The required output holds only the lines from the one containing "691x488 pixels." through the end of the material below, copied exactly, please, with no pictures.

.....

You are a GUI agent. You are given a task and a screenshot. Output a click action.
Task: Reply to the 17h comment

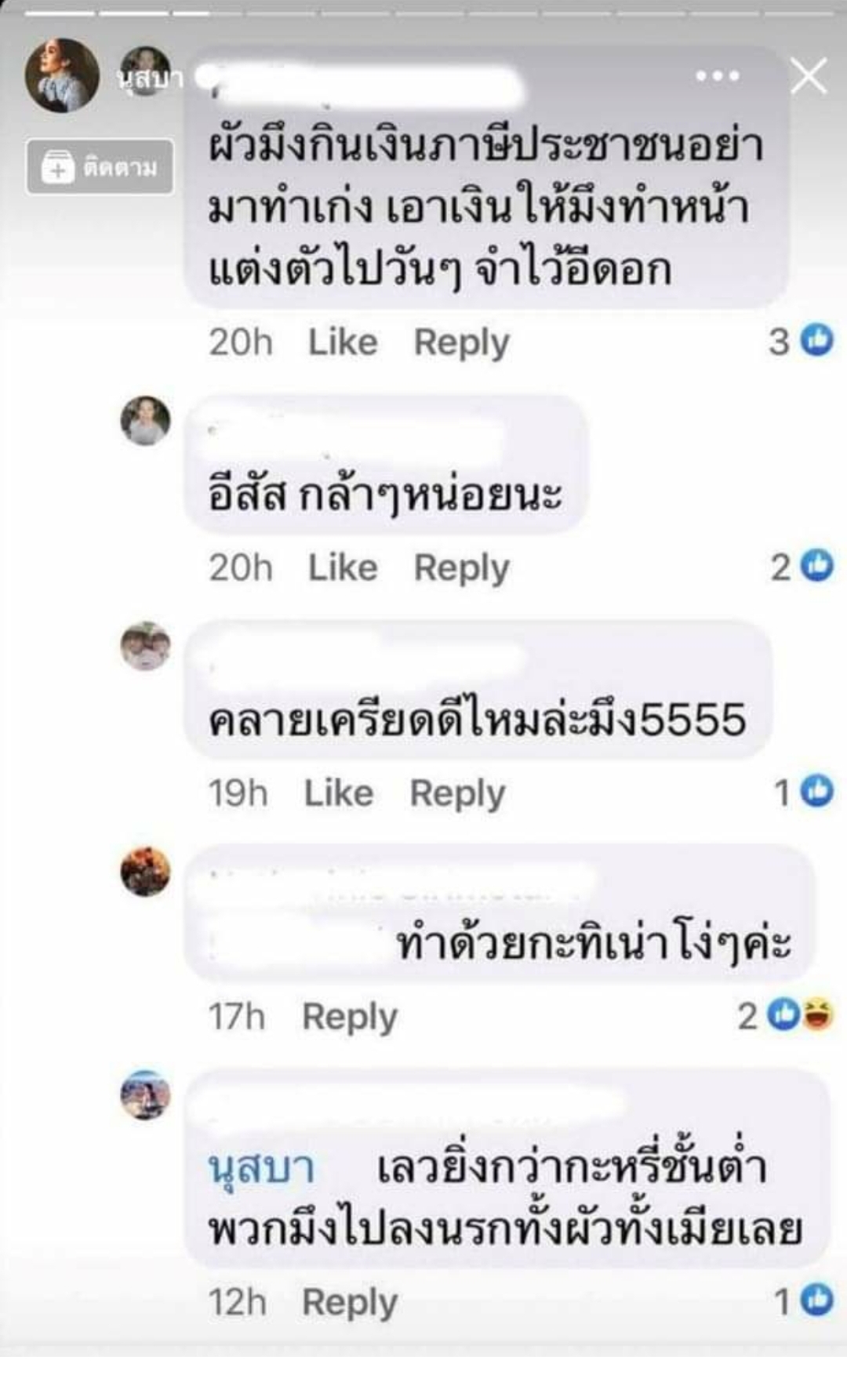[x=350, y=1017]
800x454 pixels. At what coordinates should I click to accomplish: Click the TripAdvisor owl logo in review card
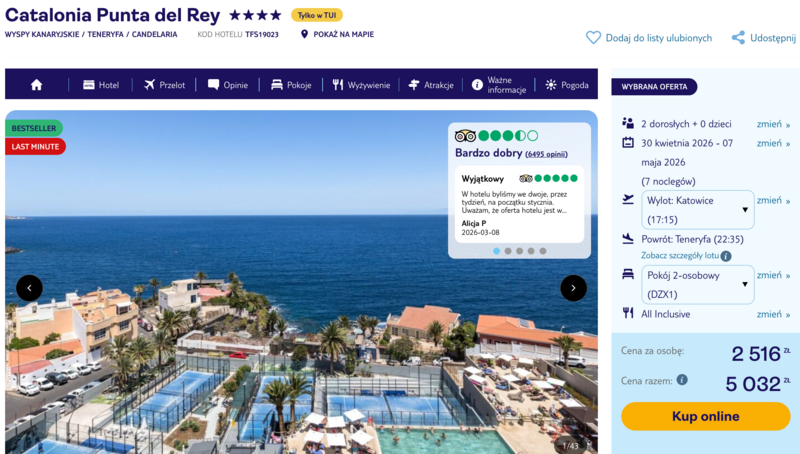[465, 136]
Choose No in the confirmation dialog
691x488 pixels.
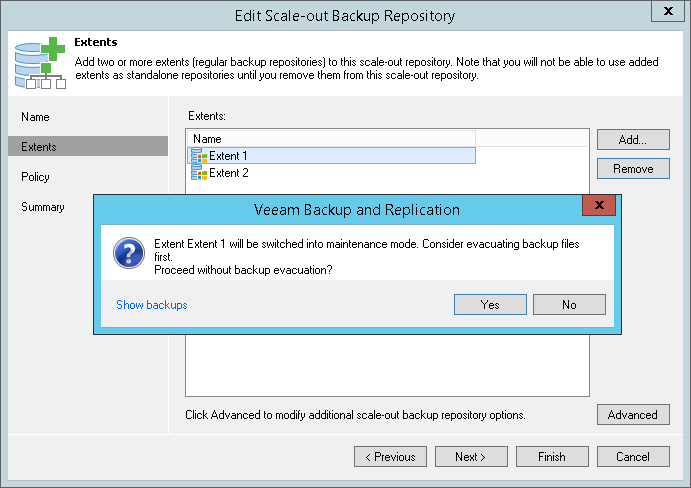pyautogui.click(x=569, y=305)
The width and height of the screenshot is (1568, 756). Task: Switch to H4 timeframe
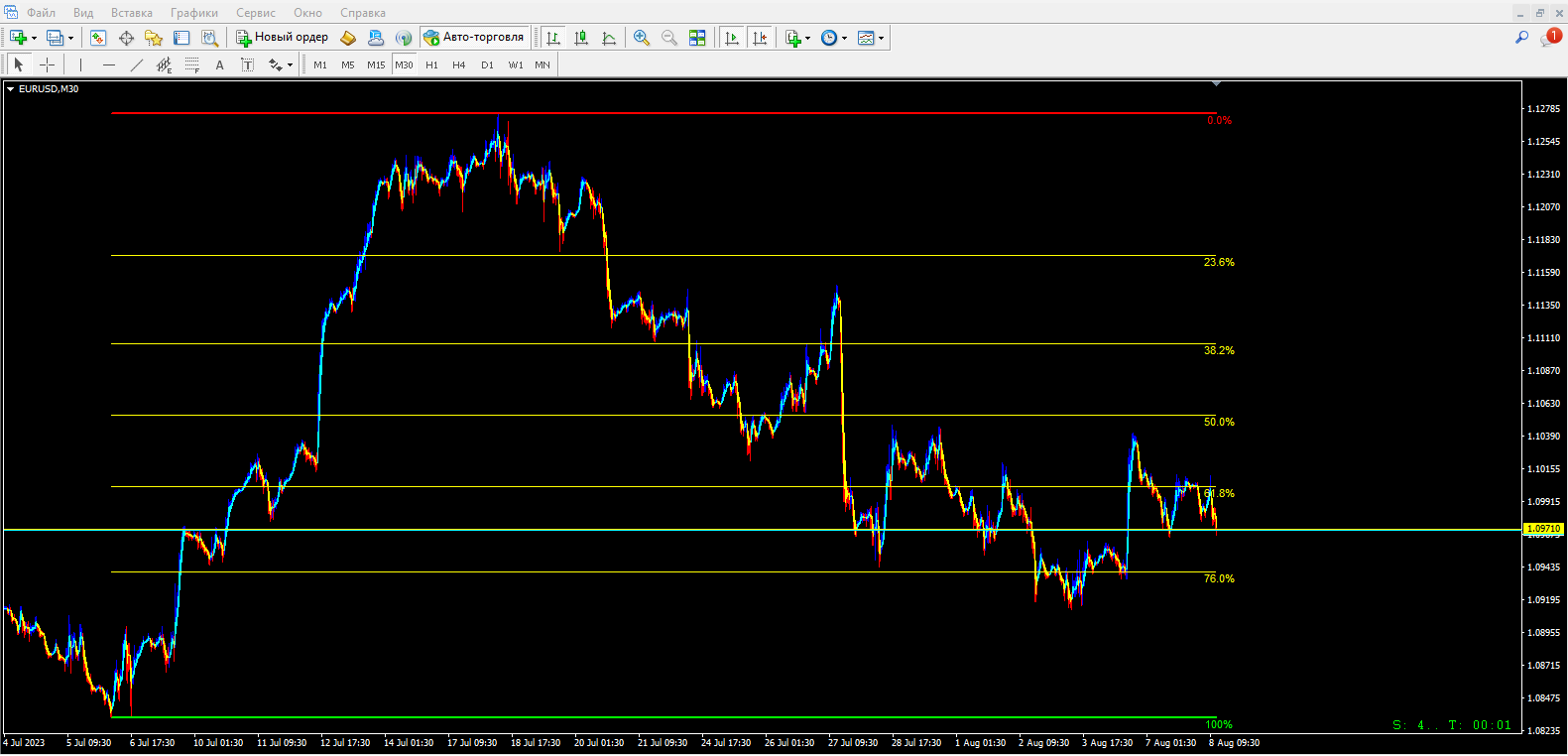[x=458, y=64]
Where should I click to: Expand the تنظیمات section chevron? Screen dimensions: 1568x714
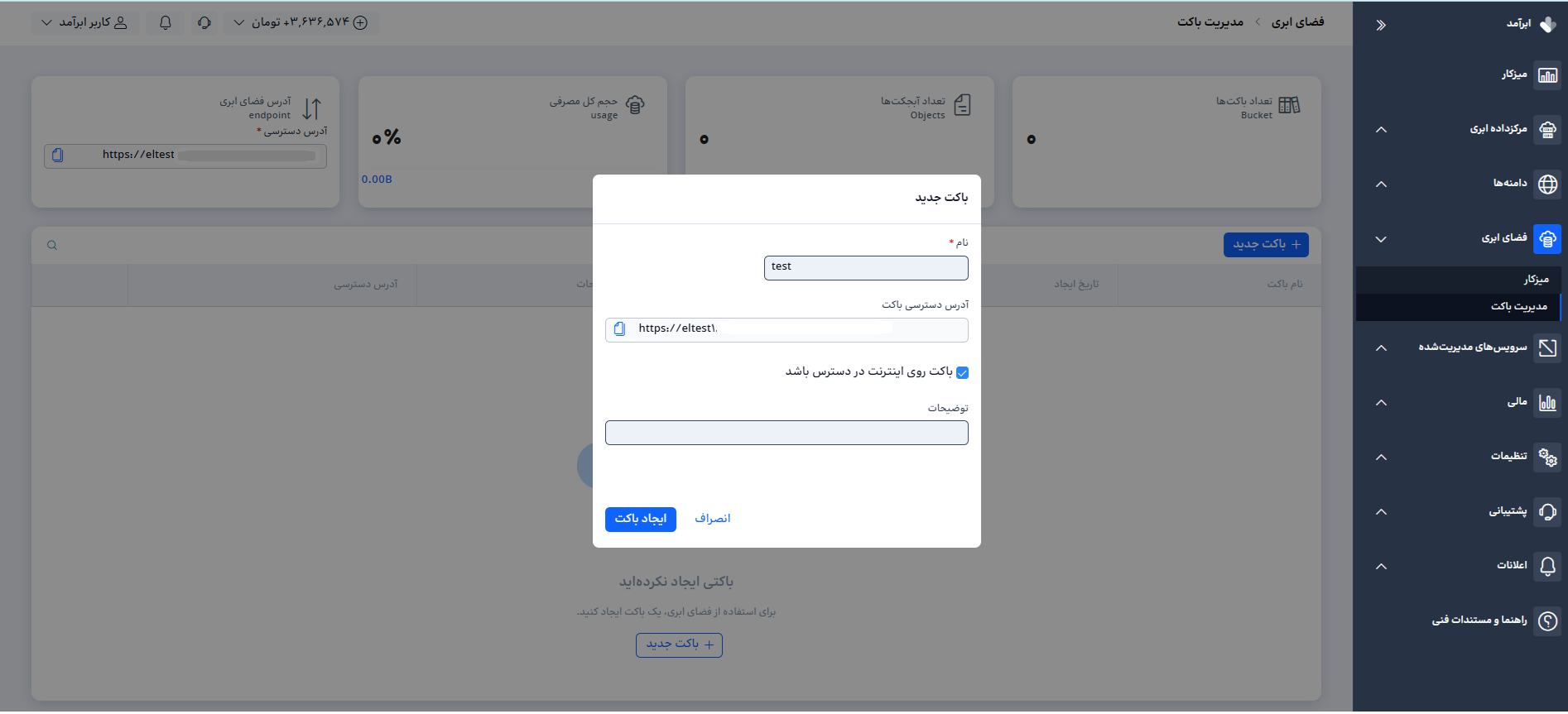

.....

■ **OUTPUT BELOW**
691x488 pixels.
pyautogui.click(x=569, y=305)
The width and height of the screenshot is (1568, 756). Task: Switch to H4 timeframe
[x=458, y=64]
Where should I click to: Expand the تنظیمات section chevron? Screen dimensions: 1568x714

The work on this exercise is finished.